What you are asked to do
Without changing a single character, write out every record below.

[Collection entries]

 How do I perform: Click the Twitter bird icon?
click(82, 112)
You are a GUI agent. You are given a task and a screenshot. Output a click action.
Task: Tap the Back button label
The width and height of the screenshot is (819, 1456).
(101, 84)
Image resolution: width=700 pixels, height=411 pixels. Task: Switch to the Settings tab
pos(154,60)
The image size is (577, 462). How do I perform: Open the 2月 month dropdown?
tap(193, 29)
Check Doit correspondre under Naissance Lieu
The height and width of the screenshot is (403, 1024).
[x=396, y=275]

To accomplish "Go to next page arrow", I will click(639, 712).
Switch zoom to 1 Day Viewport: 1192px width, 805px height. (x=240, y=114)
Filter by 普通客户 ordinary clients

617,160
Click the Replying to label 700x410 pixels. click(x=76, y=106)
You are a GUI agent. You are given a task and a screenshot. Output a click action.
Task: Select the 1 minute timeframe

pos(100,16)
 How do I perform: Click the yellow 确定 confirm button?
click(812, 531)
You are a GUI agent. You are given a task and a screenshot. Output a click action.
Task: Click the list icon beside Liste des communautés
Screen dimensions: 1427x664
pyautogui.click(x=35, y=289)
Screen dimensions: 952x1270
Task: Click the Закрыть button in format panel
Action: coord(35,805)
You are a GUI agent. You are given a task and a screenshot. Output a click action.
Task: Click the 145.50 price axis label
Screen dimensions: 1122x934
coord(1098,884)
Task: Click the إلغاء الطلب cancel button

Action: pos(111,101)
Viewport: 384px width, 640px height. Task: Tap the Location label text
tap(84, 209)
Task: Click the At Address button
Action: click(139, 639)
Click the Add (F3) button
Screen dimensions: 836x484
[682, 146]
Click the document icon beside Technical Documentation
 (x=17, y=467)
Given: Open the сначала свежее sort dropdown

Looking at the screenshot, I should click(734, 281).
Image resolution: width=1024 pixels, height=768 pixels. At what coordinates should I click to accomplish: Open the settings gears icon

The completed task
 How do I perform: Click the Twitter bird icon?
click(82, 112)
You are a GUI agent. You are given a task and a screenshot. Output a click action.
Task: Tap the Back button label
The width and height of the screenshot is (819, 1456).
(101, 84)
Image resolution: width=700 pixels, height=411 pixels. Task: Switch to the Settings tab
pos(154,60)
The image size is (577, 462). How do I perform: Open the 2月 month dropdown?
tap(193, 29)
Check Doit correspondre under Naissance Lieu
The height and width of the screenshot is (403, 1024).
[x=396, y=275]

To accomplish "Go to next page arrow", I will click(639, 712).
Switch zoom to 1 Day Viewport: 1192px width, 805px height. (x=240, y=114)
Filter by 普通客户 ordinary clients

617,160
Click the Replying to label 700x410 pixels. click(x=76, y=106)
You are a GUI agent. You are given a task and a screenshot. Output a click action.
Task: Select the 1 minute timeframe

pos(100,16)
 How do I perform: Click the yellow 确定 confirm button?
click(812, 531)
You are a GUI agent. You are given a task and a screenshot. Output a click action.
Task: Click the list icon beside Liste des communautés
Screen dimensions: 1427x664
pyautogui.click(x=35, y=289)
Screen dimensions: 952x1270
Task: Click the Закрыть button in format panel
Action: coord(35,805)
You are a GUI agent. You are given a task and a screenshot. Output a click action.
Task: Click the 145.50 price axis label
Screen dimensions: 1122x934
coord(1098,884)
Task: Click the إلغاء الطلب cancel button

Action: pos(111,101)
Viewport: 384px width, 640px height. Task: Tap the Location label text
tap(84, 209)
Task: Click the At Address button
Action: click(139, 639)
Click the Add (F3) button
Screen dimensions: 836x484
[682, 146]
Click the document icon beside Technical Documentation
 (x=17, y=467)
Given: Open the сначала свежее sort dropdown

Looking at the screenshot, I should click(734, 281).
Image resolution: width=1024 pixels, height=768 pixels. At what coordinates should I click to accomplish: Open the settings gears icon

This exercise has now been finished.